La sua nuova opera, L’envol, è il film di apertura della Quinzaine des Réalisateurs di Cannes ’22, e continua il lavoro sul romanzesco cominciato col precedente Martin Eden: qui la base di partenza è il romanzo di Aleksandr Grin, Vele scarlatte, usato per raccontare la storia di Juliette (Juliette Jouan), ragazza appassionata di canto che vive col padre veterano di guerra, tra il primo e il secondo conflitto mondiale, in attesa che si compia la predizione di una chiromante, l’arrivo di vele rosse che la porteranno via dalla sua condizione. Marcello adatta il romanzo assieme a Maurizio Braucci, Maude Amélin e Geneviève Brisac e ne trae un racconto di formazione femminile e (più o meno) femminista che racconta la condizione di una donna che tenta di emanciparsi dal mondo che la circonda e che pare opprimerla.
Dopo aver sondato le pieghe del cinema del reale, del documentario più creativo e averle aperte al loro rapporto con la Storia e il passato, Marcello è andato ancora più a fondo nella sua ricerca, arrivando davvero a guardare il passato attraverso il filtro dei racconti d’epoca (Martin Eden è un romanzo del 1908, Vele scarlatte è stato pubblicato nel 1923).
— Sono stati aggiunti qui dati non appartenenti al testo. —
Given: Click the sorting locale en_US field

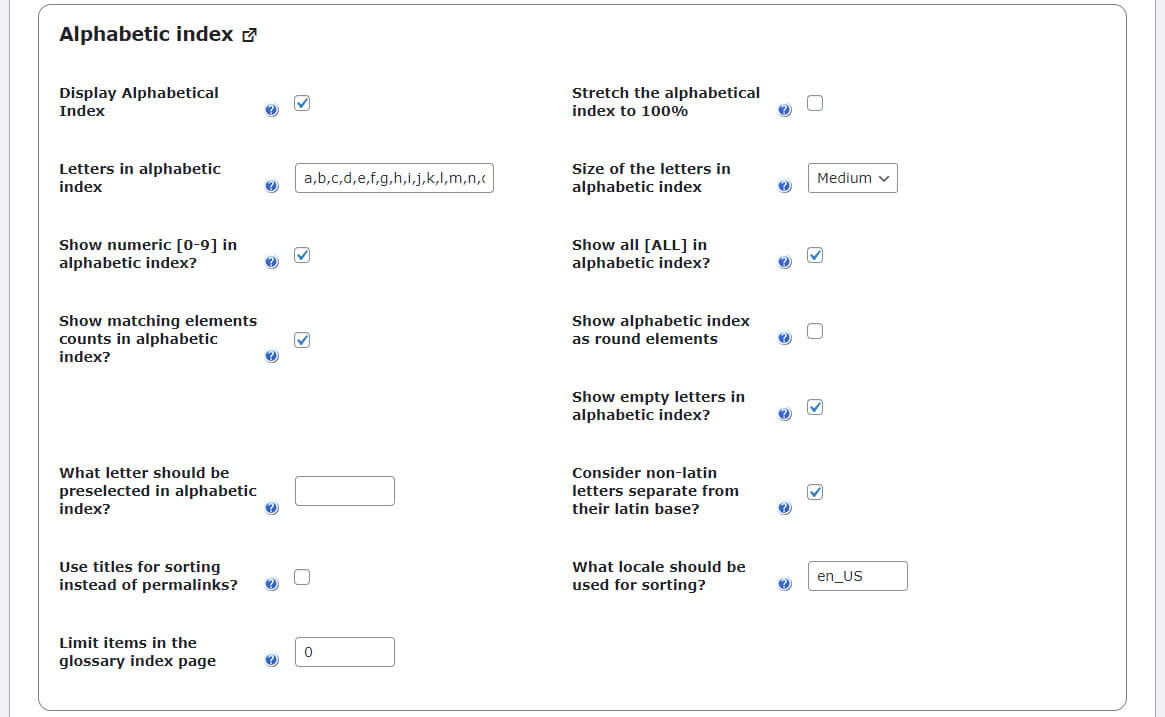Looking at the screenshot, I should (x=857, y=576).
Il filtro diventa così inteso anche in senso visivo ed estetico, il lavoro sulla pellicola e sulla qualità avventurosa e dell’immagine si condensa nel 35mm caldo di Marco Graziaplena, in grado di catturare la magia che Juliette attende e tradurla in grana dell’immagine, in luoghi e inquadrature che sanno cogliere la potenza di una vita in trasformazione.
Non di meno, L’envol pare il più debole dei film di Marcello, che dopo il successo internazionale del precedente è alla prima produzione fuori dall’Italia, in senso linguistico ed economico: il racconto, la matrice letteraria e la struttura stessa del racconto ingabbiano lo sguardo del film, i meccanismi produttivi sembrano limitare le possibilità del lavoro sugli attori (Louis Garrel pesce fuor d’acqua, ma anche il resto del cast non vibra di quella spontanea verità richiesta dallo stile del regista) e le difficoltà di adattamento di rado diventano possibilità stilistiche, finendo per bloccare il cuore del film, la passione di chi lo fa.
Il finale lo risolleva, certamente e sul grande schermo il talento di Marcello si fa sentire, ma stavolta quel lavoro sul tempo che passa, nelle immagini e con le immagini, che ha reso unico lo sguardo del regista, appare un po’ stantio, quasi dovuto.